QJiang, Harley announce JV plan
By LIU YUKUN | China Daily | Updated: 2021-09-17 09:04
China's Zhejiang QJiang Motorcycle Co Ltd recently announced a plan of establishing a joint venture with a registered capital of $2.5 million with Harley-Davidson Motor Co Group LLC, to clear the way for the production and sale of more types of motorcycles.
The joint venture, named Huamei Motorcycle, will manufacture, assemble and sell internal combustion engines and motorcycles, as well as offering related services. It received an investment of $2 million from QJiang Motorcycle and $500,000 from Harley-Davidson.
QJiang Motorcycle said the tie-up of the two motorcycle giants was for sales of two types of motorcycles with engine capacities of 338 and 500 cubic centimeters, and other products listed in written agreements between the two companies.

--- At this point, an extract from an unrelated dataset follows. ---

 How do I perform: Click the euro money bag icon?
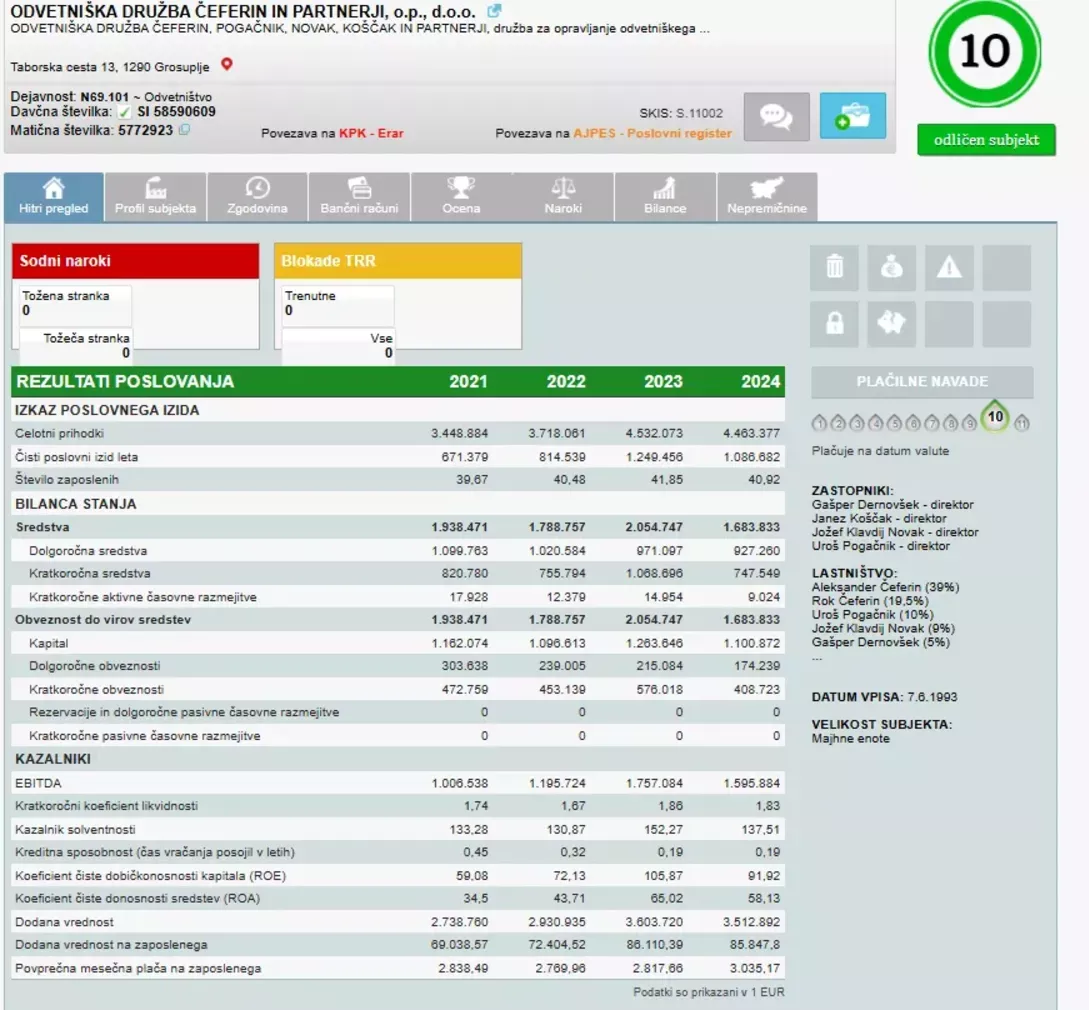[891, 268]
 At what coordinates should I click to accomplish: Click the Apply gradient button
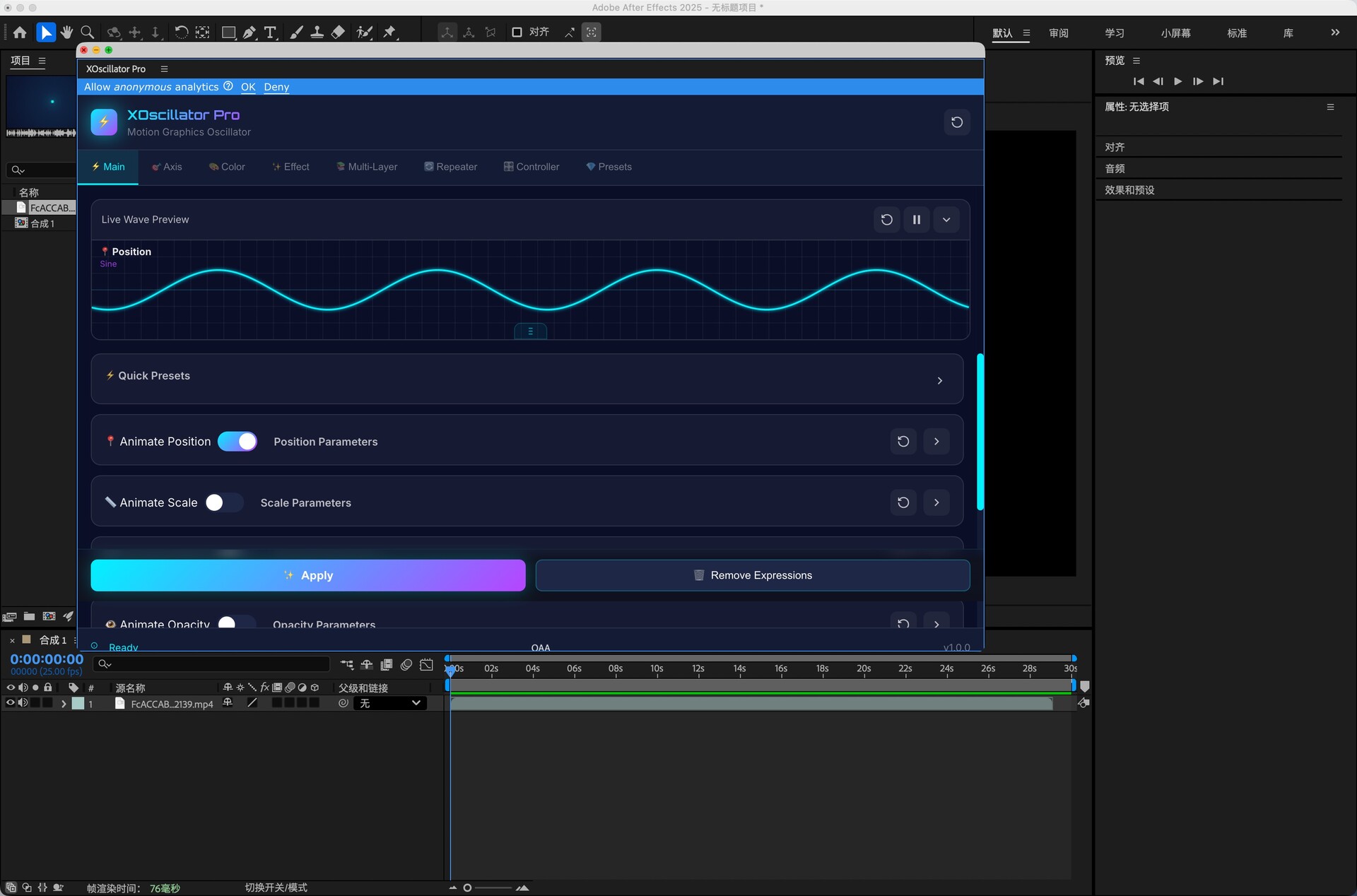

The establishment of the joint venture will enable the two companies to apply for necessary approval and certification for the production and sale of motorcycles to relevant administrative departments, QJiang Motorcycle said.
Zhou Mi, a senior researcher at the Chinese Academy of International Trade and Economic Cooperation in Beijing, said the move was to better cope with restrictions on motorcycles by local governments, tap China's huge motorcycle market and deal with the high cost of imports.
Currently, a number of cities in China have various levels of restrictions or bans on types of motorcycles that are allowed on the road, as well as selective streets and districts that allow motorcycle riders.
"Despite restrictions on motorcycles from local governments, consumers still show increasing interest in the vehicle due to relatively lower prices compared to four-wheelers, and convenience especially during traffic congestion. In addition, many regions, especially counties and rural areas, still have less restrictive rules on motorcycles," Zhou said.
China's production and sale of motorcycles reached 13.37 million units and 13.33 units in the first eight months this year, a year-on-year increase of 22.65 percent and 21.42 percent, respectively, according to the China Chamber of Commerce for Motorcycles.
A report by LeadLeo Research Institute, a market research provider, showed that the motorcycle market in China will continue to grow with an estimated annual production of 19.57 million units in 2024, buoyed by increasing demand by riders facing traffic congestion and the limited number of parking spaces for four-wheelers.
Li Shufu, chairman of Geely Holding Group, which is a major stakeholder of QJiang Motorcycle, called for an easing of motorcycle restrictions to promote an upgrade to the industry.
Li suggested that the government should roll out transportation regulations specialized for motorcycles, resume licensing of motorcycles in pilot cities, and launch riders' driving tests during last year's two sessions.
Founded in 1985, QJiang Motorcycle was the first motorcycle and parts manufacturer in China to conduct cross-border acquisitions. It bought Italian motorcycle company Benelli in 2005. To date, the company owns four brands-QJmotor, Benelli, Keeway and KSR. It sells products to about 130 countries and regions.
In 2016, Geely spent 1.1 billion yuan ($17.1 million) to acquire 29.77 percent of QJiang Motorcycle's stake and became the company's largest stakeholder.
"Harley-Davidson's cooperation with QJiang Motorcycle was also part of Harley-Davidson's ongoing efforts to expand its presence in the Chinese market," Zhou added.
Earlier in 2019, Harley-Davidson partnered with QJiang Motorcycle to build a new type of motorcycle with engine capacity of 338 cubic cm, and planned to sell the products through Harley-Davidson's retail dealers in China.
The cooperation in 2019 was considered part of Harley-Davidson's strategy to move more production outside the United States to deal with the high cost of exports after the European Union imposed new tariffs on motorcycles from the US in 2018 in response to the Trump administration's tariffs on European steel and aluminum, industry experts said.
They said the move was also to deal with low sales in the US and expand its market presence in Asia. A report by LeadLeo showed that currently demand for motorcycles in Asian countries takes up 82 percent of the total on a global scale.